BACKGROUND & SUMMARY
The appellant in this matter was MWB Business Exchanges Centres Ltd (“MWB”), a company who managed serviced offices in London. The respondent in this matter was Rock Advertising Limited (“Rock”). MWB and Rock entered into a licence agreement (the “Agreement”) for the occupation of certain office space (the “Premises”) for a fixed term of 12 months. In terms of the Agreement, legal ownership and the possession of the Premises remained with the licensor (i.e. MWB), unlike a lease agreement wherein a tenant generally has exclusive possession of the relevant property.
The Agreement contained a ‘No Oral Modification’ clause (“NOM clause”) requiring that “all variations to the Agreement must be set out in writing and signed on behalf of both parties before they take effect”. Rock had fallen into arrears in respect of its fees payable in terms of the Agreement. Rock’s sole director proposed a revised payment schedule (the “Revised Schedule”) and discussed the Revised Schedule with MWB’s credit controller telephonically (“Oral Agreement”). Rock’s director understood such telephonic conversation as constituting an oral amendment to the Agreement and proceeded to make a payment of £3500 in accordance with the terms of the Revised Schedule, however MWB’s credit controller was not of the same understanding. MWB’s credit controller proceeded to treat the Revised Schedule as a mere proposal in a continuing negotiation, which was ultimately rejected by her superior. Subsequently, MWB locked Rock out of the Premises for failure to pay the arrears and terminated the Agreement. MWB then instituted proceedings against Rock and sued for the arrears. Rock then counterclaimed damages for wrongful exclusion from the Premises, relying upon the Oral Agreement. This case considered whether the Oral Agreement constituted an amendment to the Agreement, despite the Agreement containing the NOM Clause.

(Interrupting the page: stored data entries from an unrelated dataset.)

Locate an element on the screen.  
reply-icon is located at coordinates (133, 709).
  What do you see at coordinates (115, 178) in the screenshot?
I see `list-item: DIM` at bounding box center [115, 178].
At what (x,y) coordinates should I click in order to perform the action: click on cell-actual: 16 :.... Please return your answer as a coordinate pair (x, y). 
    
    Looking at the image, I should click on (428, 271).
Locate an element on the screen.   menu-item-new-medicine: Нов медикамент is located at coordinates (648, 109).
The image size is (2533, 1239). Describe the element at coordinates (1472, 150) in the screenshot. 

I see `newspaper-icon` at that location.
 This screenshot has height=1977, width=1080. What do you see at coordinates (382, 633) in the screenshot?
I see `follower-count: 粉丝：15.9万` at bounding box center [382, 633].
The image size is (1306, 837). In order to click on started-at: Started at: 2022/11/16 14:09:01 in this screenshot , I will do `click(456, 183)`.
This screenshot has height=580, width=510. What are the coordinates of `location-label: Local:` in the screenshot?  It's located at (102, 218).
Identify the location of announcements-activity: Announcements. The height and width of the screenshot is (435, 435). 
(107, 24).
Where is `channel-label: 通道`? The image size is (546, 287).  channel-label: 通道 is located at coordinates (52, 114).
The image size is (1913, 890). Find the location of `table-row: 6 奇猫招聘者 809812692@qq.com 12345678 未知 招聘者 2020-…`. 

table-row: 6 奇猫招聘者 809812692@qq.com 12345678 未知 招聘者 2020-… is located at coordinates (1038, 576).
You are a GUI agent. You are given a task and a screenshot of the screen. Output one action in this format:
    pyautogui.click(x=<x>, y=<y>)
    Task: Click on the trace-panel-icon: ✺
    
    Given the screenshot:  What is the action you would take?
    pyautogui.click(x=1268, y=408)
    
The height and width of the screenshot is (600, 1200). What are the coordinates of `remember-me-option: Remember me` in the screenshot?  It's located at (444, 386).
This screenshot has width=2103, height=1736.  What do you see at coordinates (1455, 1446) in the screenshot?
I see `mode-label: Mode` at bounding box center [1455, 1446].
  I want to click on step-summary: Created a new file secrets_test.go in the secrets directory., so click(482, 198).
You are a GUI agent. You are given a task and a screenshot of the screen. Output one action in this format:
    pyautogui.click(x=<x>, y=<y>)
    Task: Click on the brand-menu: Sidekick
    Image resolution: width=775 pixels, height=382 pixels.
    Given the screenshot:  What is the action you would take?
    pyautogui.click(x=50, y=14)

The Central London County Court, being the court of first instance, (the “Court”) ruled in favour of MWB. The Court found that the Oral Agreement had been concluded between Rock’s director and MBW’s credit controller to vary the Agreement, and that MBW’s credit controller possessed the required authority to enter into such an agreement. However, the Court held that such an amendment was ineffective because it was not reduced to writing and signed on behalf of both parties, as dictated by the NOM Clause in the Agreement.
The Court of Appeal (the “Appeal Court”) overturned the Court’s decision and held that the Oral Agreement also amounted to an agreement to dispense with the NOM clause. It followed that MWB were bound by such agreement and were not entitled to claim the arrears from Rock. The Appeal Court relied on the following points in arriving at their decision:
- for a contract to be enforceable under English law there must be consideration between the parties thereto. The Agreement was to be worth slightly less to MWB with the Revised Schedule, however Rock was more likely to be able to make the payments under the Agreement; and
- furthermore, by keeping Rock as a tenant, MWB would be less likely to have a period in which the Premises was left vacant.
The Appeal Court held the Rock’s payment of £3500 in terms of the Revised Schedule and its promise for further payments constituted sufficient consideration. Therefore, the Oral Agreement was binding for as long as due payments were made by Rock. The Appeal Court held that the principle of party autonomy dictates that parties are free to agree out of a NOM clause, and that in situations where parties have not expressly waived the NOM clause, that it can still be claimed their intention to do so by the parties reaching an agreement which is in breach of the NOM clause.
The matter was subsequently appealed by MWB and was heard before the Supreme Court of the United Kingdom (the “Supreme Court”).
The Supreme Court held the variation of the Agreement by the alleged Oral Agreement in was ineffective due to the following reasons: firstly, the Agreement contained a NOM Clause, such that all variations to the Agreement had to have been agreed upon, reduced to writing and then signed by both parties before such variation may take effect. Secondly, the Oral Agreement was never reduced in writing and not signed by Rock or MWB. The Supreme Court, held that where the provisions of the Agreement specifically say that it cannot be amended orally, that the courts should infer that, because the parties have failed to observe this formal requirement to put the alteration in writing, both parties had not intended to dispense with the NOM Clause, but rather that the parties had overlooked such clause. Thus rendering the Oral Agreement ineffective and not binding on either party.
Parties can now be more certain that their written agreements fully reflect the terms of their agreement. This is especially relevant for larger organisations who potentially have more than one person with the required authority to bind the organisation.
The Supreme Court further noted that the enforcement of NOM clauses will likely reduce litigation in the future. This is partially due to the increased certainty the enforcement of such clauses brings. Furthermore, the number of cases in which parties can argue there has been an oral variation of a contract will be reduced as a result of this decision.